The scale behind the taxonomy is meaningful, with caveats. Harvey says its use-case analysis draws on anonymized activity from more than 142,000 lawyers and shows a 92% monthly adoption rate among active users, with more than 25,000 custom Workflow Agents created across more than 500 practice groups and business areas.[1] A separate Harvard Business School case places Harvey at $50 million in annual recurring revenue and 235 enterprise customers by early 2025, which supports the point that the company has moved beyond a small pilot footprint.[2] The Maryland State Bar Association’s overview adds a non-vendor legal audience explanation of Harvey’s lawyer-facing features, but it should not be read as an independent validation of practice-area accuracy.[3]
Those distinctions matter because “drafting,” “research,” and “review” are too blunt to guide rollout sequencing. A Banking group and a White Collar group may both ask Harvey to summarize documents, but the business consequence, review standard, and partner tolerance for error are not the same. The relevant question is which practice group can turn the tool into a Monday-morning workflow without asking everyone else in the firm to change at once.
Transactional use cases: same verbs, different deal pressure
Transactional work is where Harvey’s use-case taxonomy is easiest to imagine operationally and easiest to oversimplify. M&A, Banking, Private Equity, Tax, and Real Estate teams all work with documents, deadlines, diligence questions, and negotiated language. That does not make them one workflow.

[Information provided]

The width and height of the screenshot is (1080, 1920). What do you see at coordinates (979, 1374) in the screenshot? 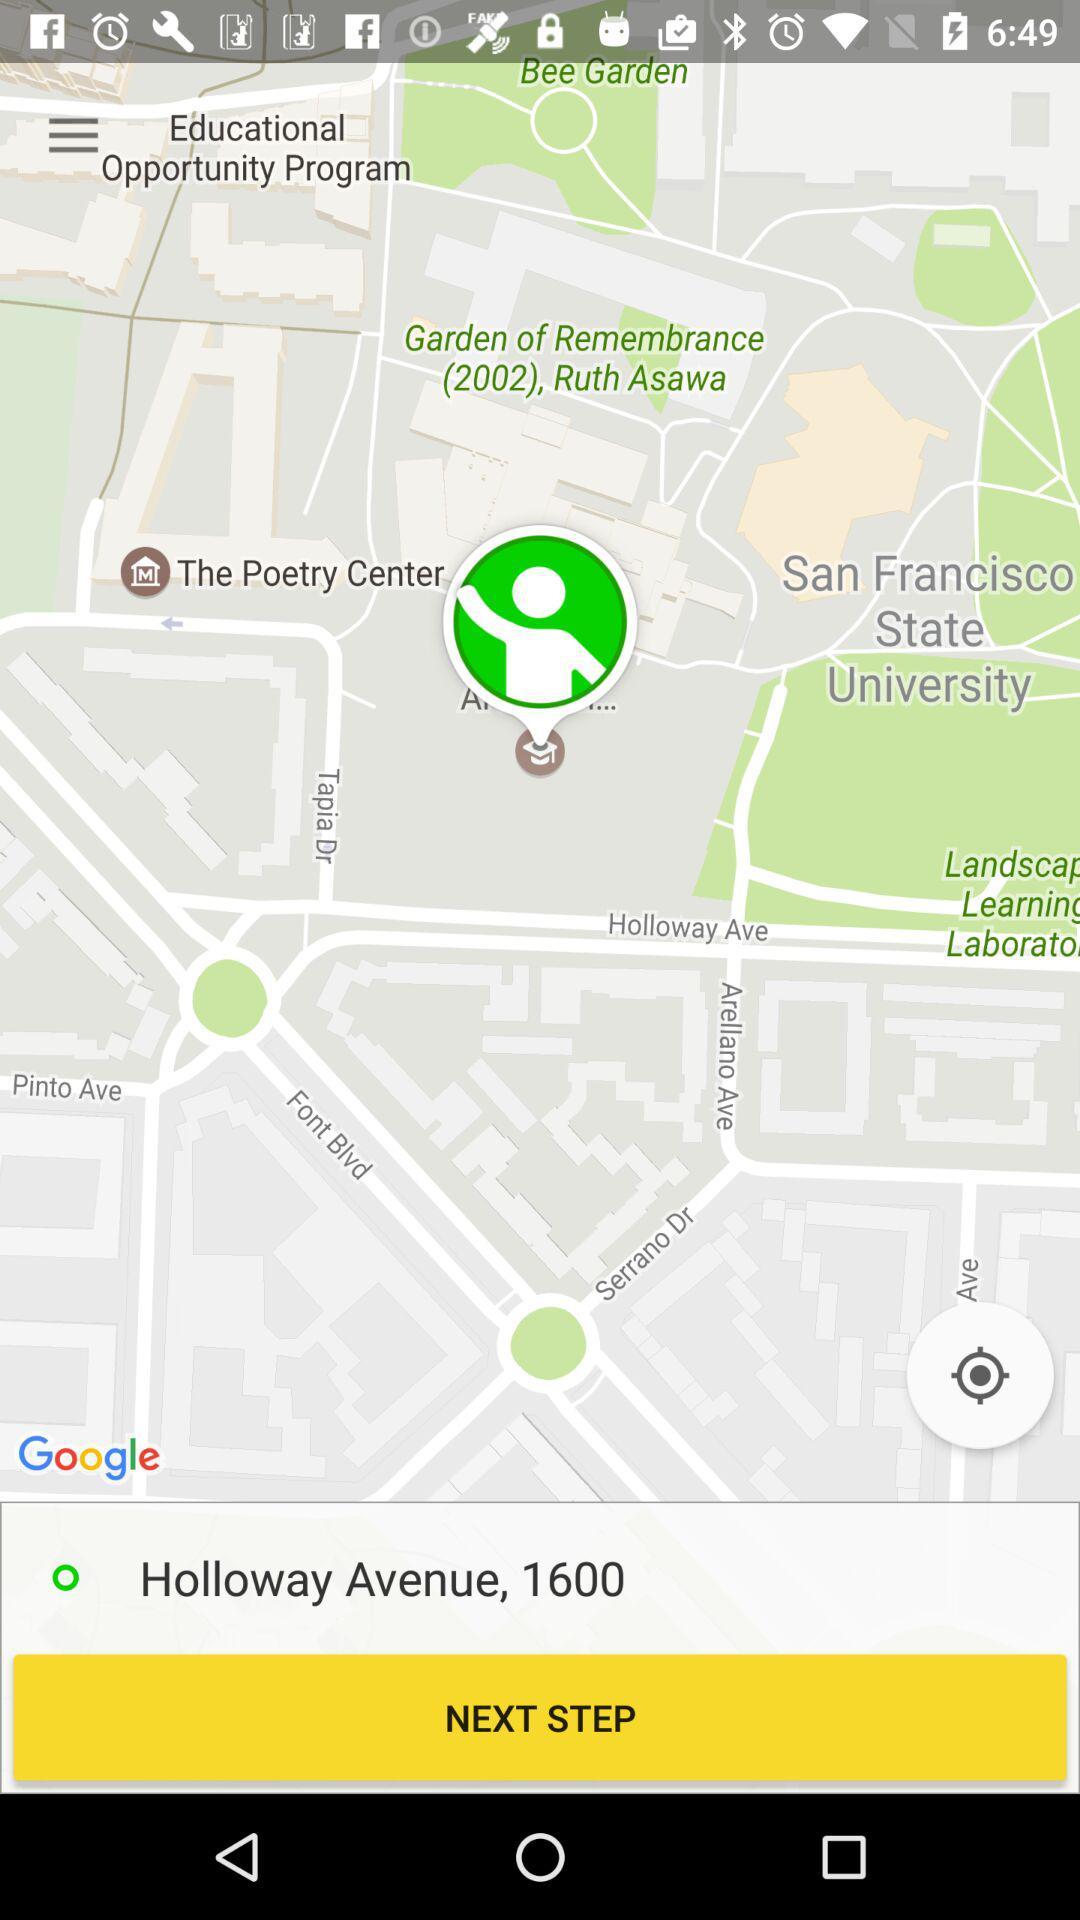
I see `icon at the bottom right corner` at bounding box center [979, 1374]. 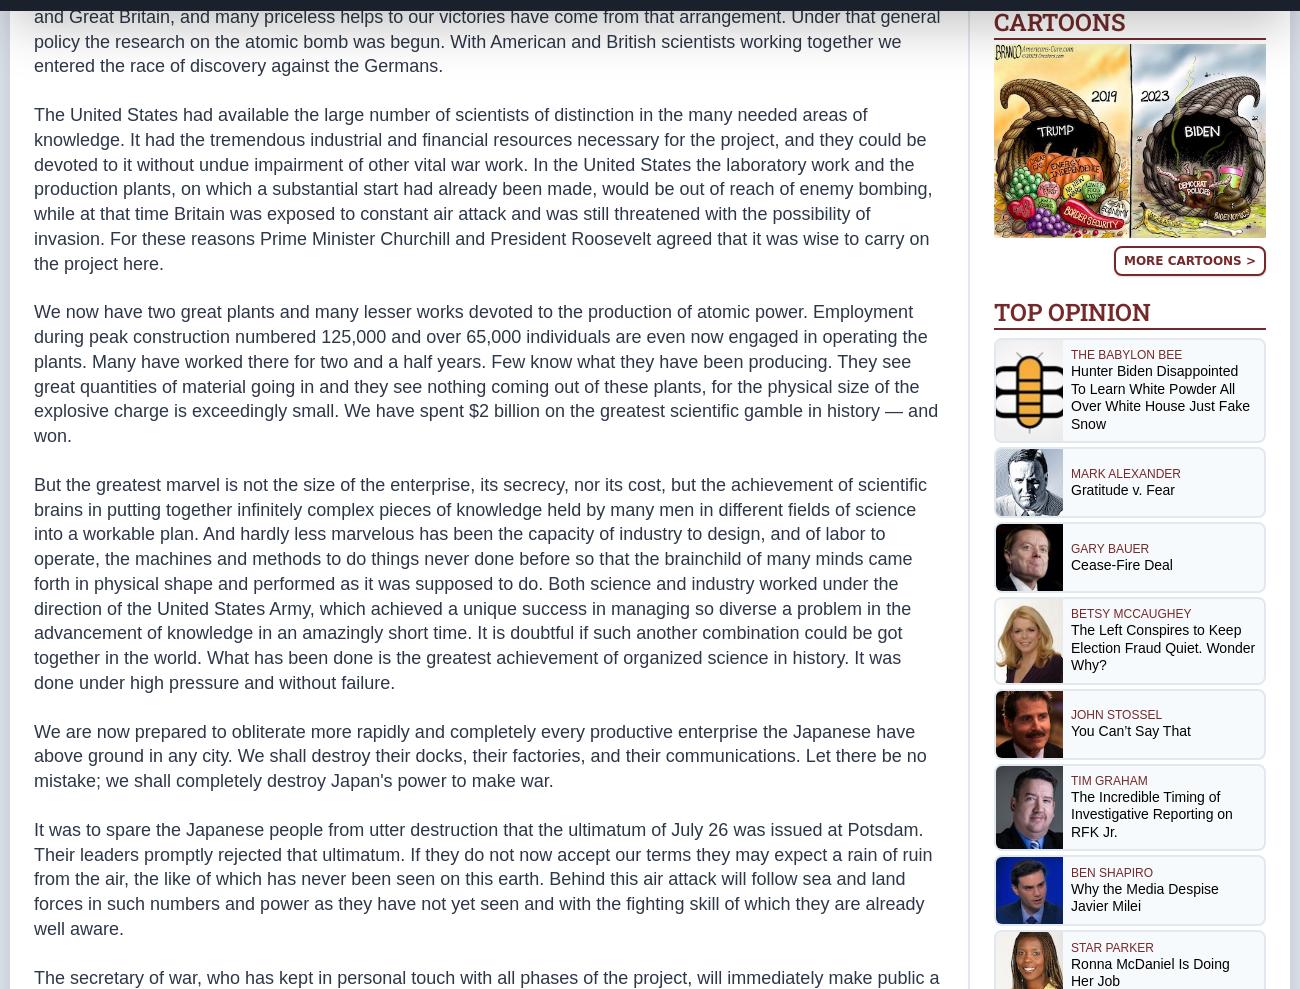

[Written request 1] Condense the paragraph beginning "The scale behind the taxonomy" from the text about Harvey into a shorter version that keeps its main facts.
[Written request 2] Repeat everything in the text about Harvey from "Transactional use cases: same" down to "them one workflow.".
The material comes from a different source than the text about Harvey.

[Exercise result 1] Harvey's use-case analysis draws on anonymized activity from more than 142,000 lawyers. It reports a 92% monthly adoption rate among active users and more than 25,000 custom Workflow Agents across more than 500 practice groups and business areas. A Harvard Business School case puts Harvey at $50 million in annual recurring revenue and 235 enterprise customers by early 2025, which shows the company has grown past a small pilot footprint. The Maryland State Bar Association's overview explains Harvey's lawyer-facing features for a non-vendor audience, but it does not independently validate practice-area accuracy.

[Exercise result 2]
Transactional use cases: same verbs, different deal pressure
Transactional work is where Harvey’s use-case taxonomy is easiest to imagine operationally and easiest to oversimplify. M&A, Banking, Private Equity, Tax, and Real Estate teams all work with documents, deadlines, diligence questions, and negotiated language. That does not make them one workflow.